REQUIRED WORK = The records below must be reproduced exactly. Strip out the pictures.

[Stored data]
++++++

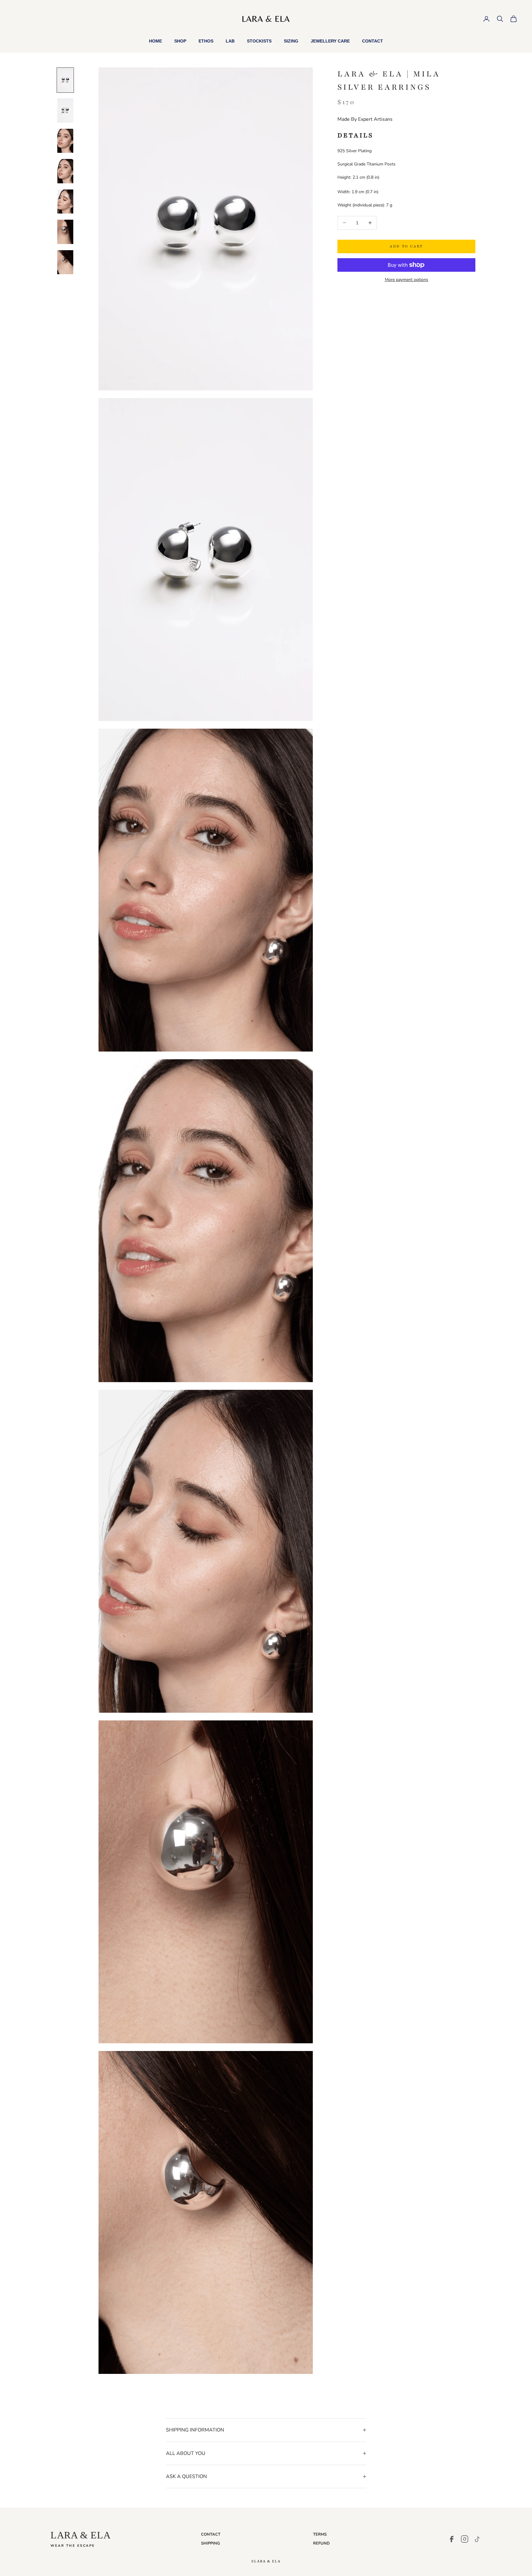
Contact (372, 41)
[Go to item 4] (65, 171)
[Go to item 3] (65, 140)
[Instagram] (465, 2539)
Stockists (259, 41)
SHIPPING (210, 2543)
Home (155, 41)
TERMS (320, 2534)
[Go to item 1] (65, 80)
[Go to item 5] (65, 201)
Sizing (291, 41)
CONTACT (210, 2534)
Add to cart (406, 246)
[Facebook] (452, 2539)
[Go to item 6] (65, 231)
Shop (180, 41)
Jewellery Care (330, 41)
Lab (230, 41)
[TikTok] (478, 2539)
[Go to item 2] (65, 110)
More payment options (406, 280)
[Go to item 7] (65, 262)
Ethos (206, 41)
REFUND (321, 2543)
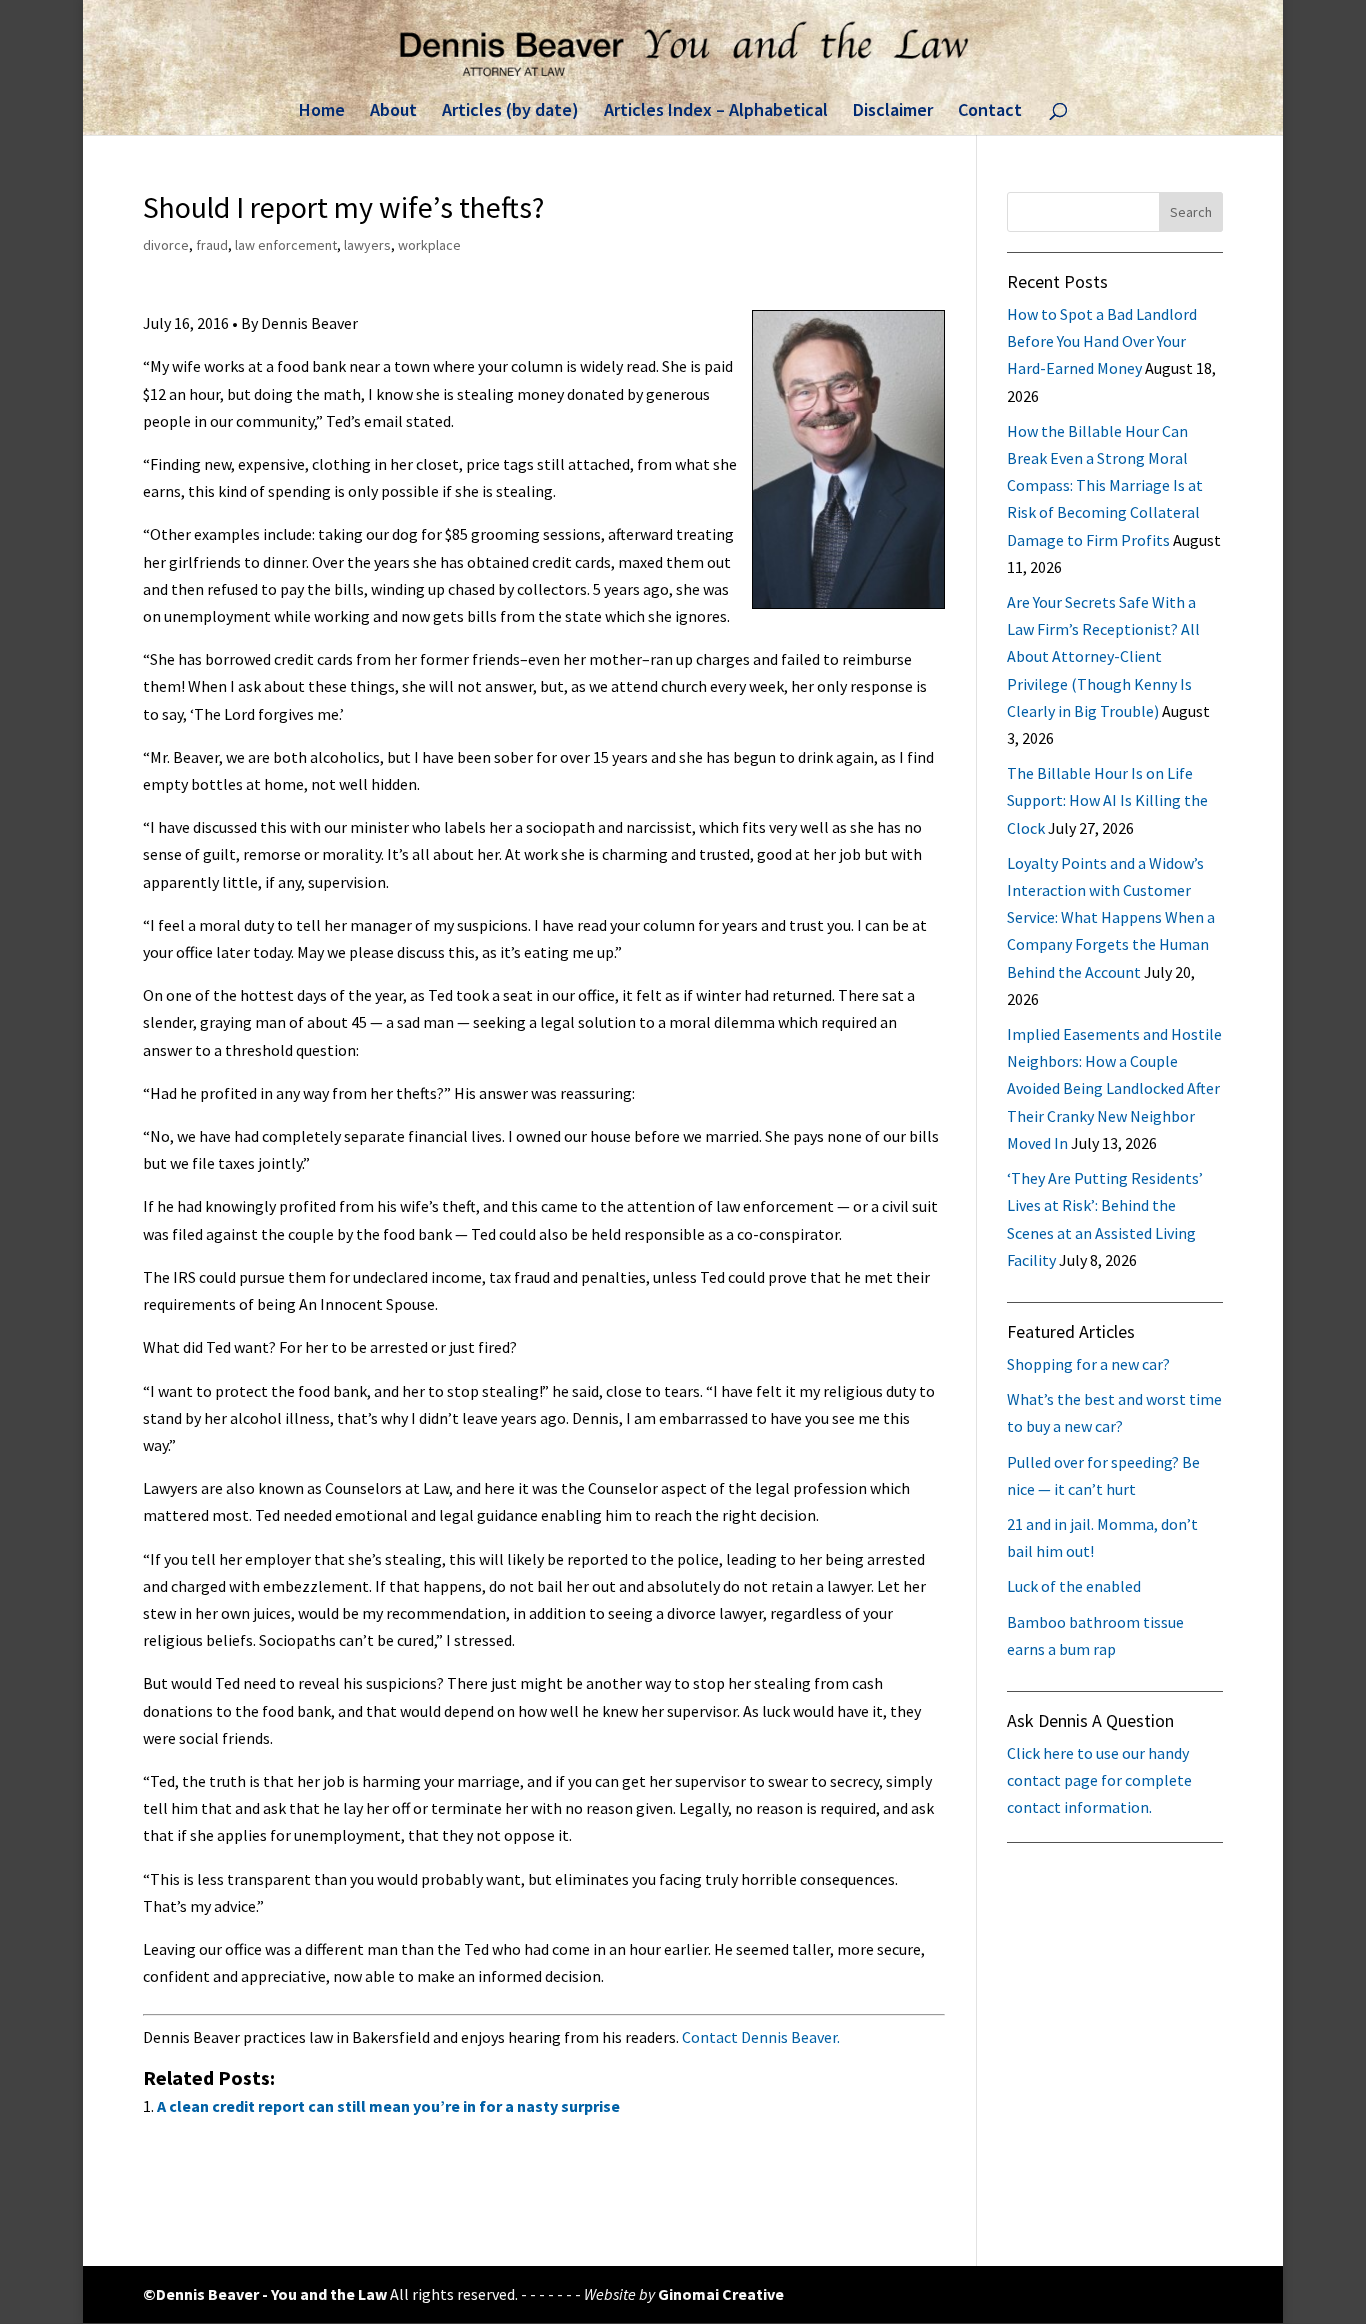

++++++

ANSWER =
Contact (372, 41)
[Go to item 4] (65, 171)
[Go to item 3] (65, 140)
[Instagram] (465, 2539)
Stockists (259, 41)
SHIPPING (210, 2543)
Home (155, 41)
TERMS (320, 2534)
[Go to item 1] (65, 80)
[Go to item 5] (65, 201)
Sizing (291, 41)
CONTACT (210, 2534)
Add to cart (406, 246)
[Facebook] (452, 2539)
[Go to item 6] (65, 231)
Shop (180, 41)
Jewellery Care (330, 41)
Lab (230, 41)
[TikTok] (478, 2539)
[Go to item 2] (65, 110)
More payment options (406, 280)
[Go to item 7] (65, 262)
Ethos (206, 41)
REFUND (321, 2543)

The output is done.